Village in Bedfordshire, England

Whipsnade is a small village and civil parish in Bedfordshire, England. It lies on the eastward tail spurs of the Chiltern Hills, about 2 + 1/2 mi south-south-west of Dunstable on the top of the Dunstable Downs, which drop away steeply to the south of the village.

==Etymology==
Whipsnade is a compound of the Anglo-Saxon personal name, Wibba, with the word "snæd", an area of woodland. Therefore, the name means "Wibba's wood". A variation may be seen as "Wystnade" in a legal record of 1460, where named people in Dunstable were accused of trespassing.

==History==
The village was first mentioned in a coroner's roll of 1274 when Whipsnade Wood was described as being within the parish of Houghton Regis.
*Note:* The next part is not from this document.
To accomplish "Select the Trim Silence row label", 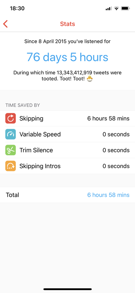I will coord(36,150).
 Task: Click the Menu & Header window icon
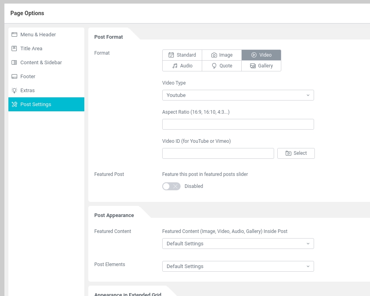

The Old Hunters Lodge at the Crossroads in the village is a Grade II listed building, built in the early 17th Century. It is now a hotel and the only licensed premises outside the ZSL grounds in the village.

Edward John Eyre, explorer of Australia, was born in Whipsnade in 1815.

The parish of Whipsnade used to have a detached part at Ballingdon Bottom, which formed an exclave of Bedfordshire, surrounded by Hertfordshire. The county boundary was changed in 1844, transferring Ballingdon Bottom to Hertfordshire. For parish purposes, it remained a detached part of Whipsnade. When district councils were established in 1894, the main part of Whipsnade parish was included in the Luton Rural District in Bedfordshire, whilst Ballingdon Bottom became part of the Markyate Rural District in Hertfordshire. The parish boundaries were rationalised in 1897 when Ballingdon Bottom was transferred to the parish of Flamstead.

In the 2021 census, the population of Whipsnade was 455.

==Landmarks==
Whipsnade is home to Whipsnade Tree Cathedral, a 9 + 1/2 acre arboretum planted in the arrangement of a cathedral, and Whipsnade Zoo.

A chalk hill figure of a lion can be found on Bison Hill, created in 1933; it is owned by the zoo. It is the longest hill figure in England at 483 ft. During the Second World War, the lion was covered with a black tarp to prevent German bomber planes from using it for navigation.

Whipsnade Park Golf Club is also in the vicinity, though it is actually in the neighbouring village of Dagnall, Buckinghamshire.

The local Wildlife Trust manages a small nature reserve north of the village called Sallowsprings.

==Education==

In previous eras Whipsnade was included in a zone with priority admissions for a middle school, but this was no longer the case as of 2025.